Unfortunately, many people are inclined to take their wellbeing for granted until they have a problem, at which time they can often embark on a very time consuming and expensive journey to regain their health. Over the years as a family physician I have come across this “if it ain’t broke, don’t fix it” mentality on countless occasions and to be honest it is usually accompanied by a poor knowledge of basic health requirements and a low awareness of the workings of the body. This is how I am certain that education is so vital in empowering people to be responsible for their bodies and enabling them to make choices today that will benefit them long term.

Knowledge is a vital component but it is not enough in and of itself. Attitudes need to shift in concert with health education to ensure people don’t make costly mistakes with their wellbeing. It is not unusual for some people to believe that accessing healthcare services is a sign of vulnerability or weakness. Consequently, some people have been known to wait for a serious symptom to persist over time before seeking any medical advice whatsoever. This delay in action can have a wide range of negative implications. This behaviour may be called ‘ostrich syndrome’ as the individual puts their head in the sand and ignores the danger signs. Unfortunately, it is often the case that people who are inclined to behave like this are also less likely to discuss their physical or emotional health with friends or family, and are less inclined to actively take responsibility for their health and wellbeing.
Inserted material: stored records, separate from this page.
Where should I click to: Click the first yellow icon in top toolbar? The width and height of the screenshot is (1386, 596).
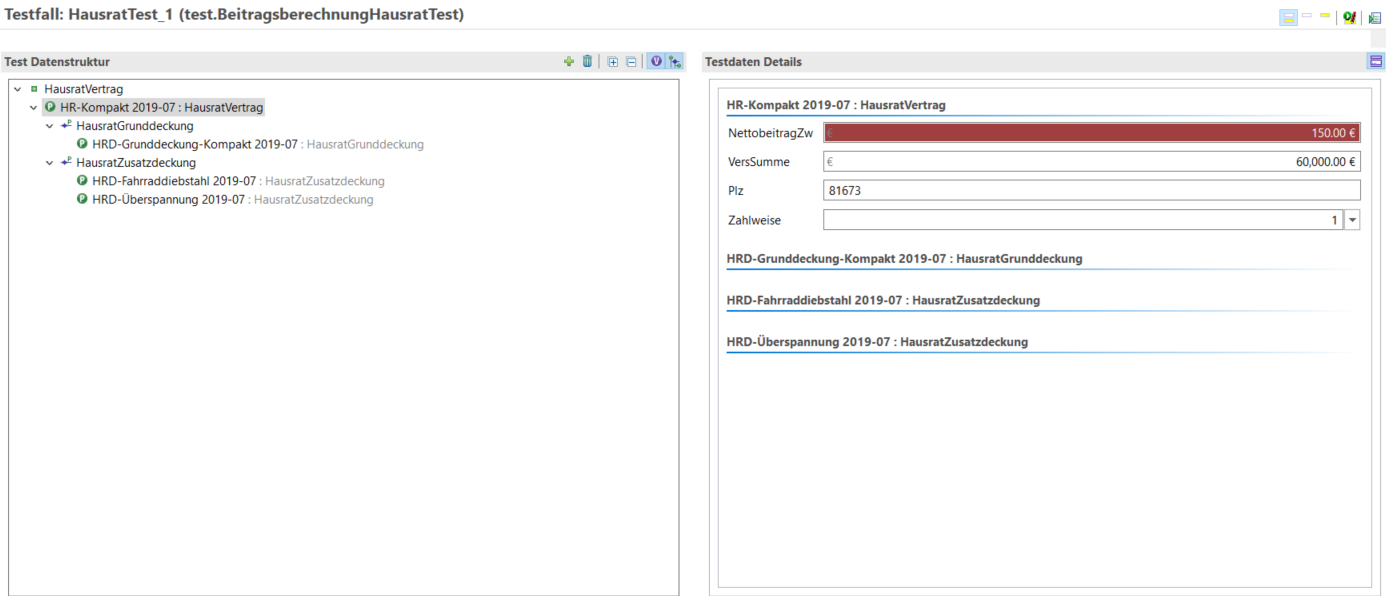(x=1289, y=17)
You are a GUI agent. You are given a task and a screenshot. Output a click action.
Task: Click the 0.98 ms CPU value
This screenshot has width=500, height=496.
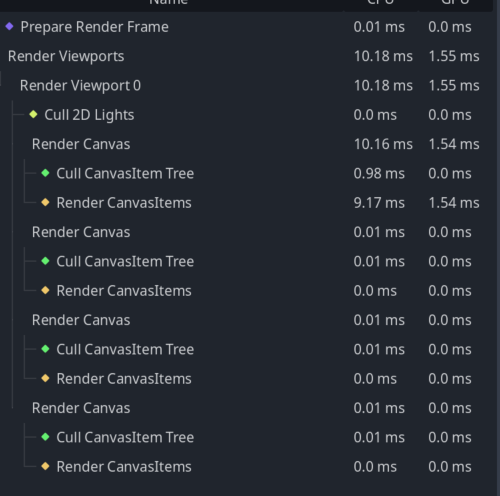point(379,173)
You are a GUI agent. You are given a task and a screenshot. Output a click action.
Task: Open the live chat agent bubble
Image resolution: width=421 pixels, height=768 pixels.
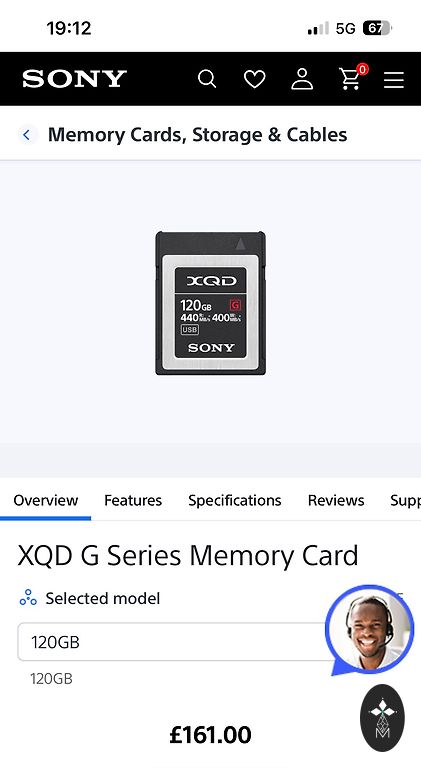pos(370,629)
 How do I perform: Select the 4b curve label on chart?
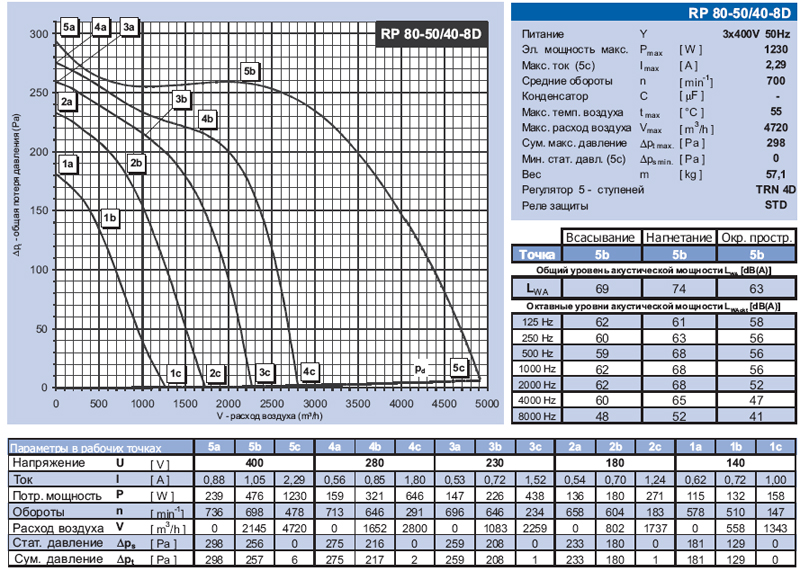point(207,120)
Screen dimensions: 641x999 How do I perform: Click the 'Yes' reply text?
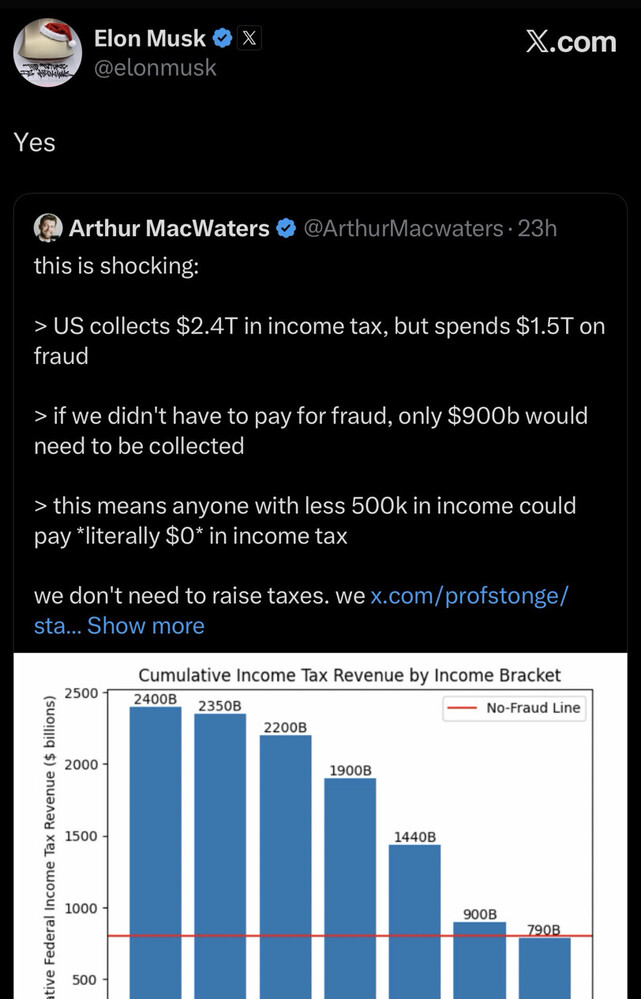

This is why I coined the term health IQ. I believed that we needed a phrase that could represent the knowledge that is required to have the ability to make positive choices, build positive habits, and relinquish negative ones. It should become common knowledge that our physical, psychological, emotional, and spiritual wellbeing are all connected. It should become ubiquitous that people automatically become active participants in their wellbeing, as opposed to a passive consumer of healthcare. We must acknowledge that the gift of wellbeing is received through a real commitment to self-care, while also understanding that this doesn’t mean life needs to be any less joyful.

It should become ubiquitous that people automatically become active participants in their wellbeing, as opposed to a passive consumer of healthcare.

In fact the opposite is true; learning to make the right decisions allows us to live a more engaged and energised life. This is why the message of developing health IQ is so important, you can’t go back to the beginning and start again, but starting today you can open up the possibility of a brand new ending. So make this month a brand new beginning for your “health IQ” and a healthier YOU!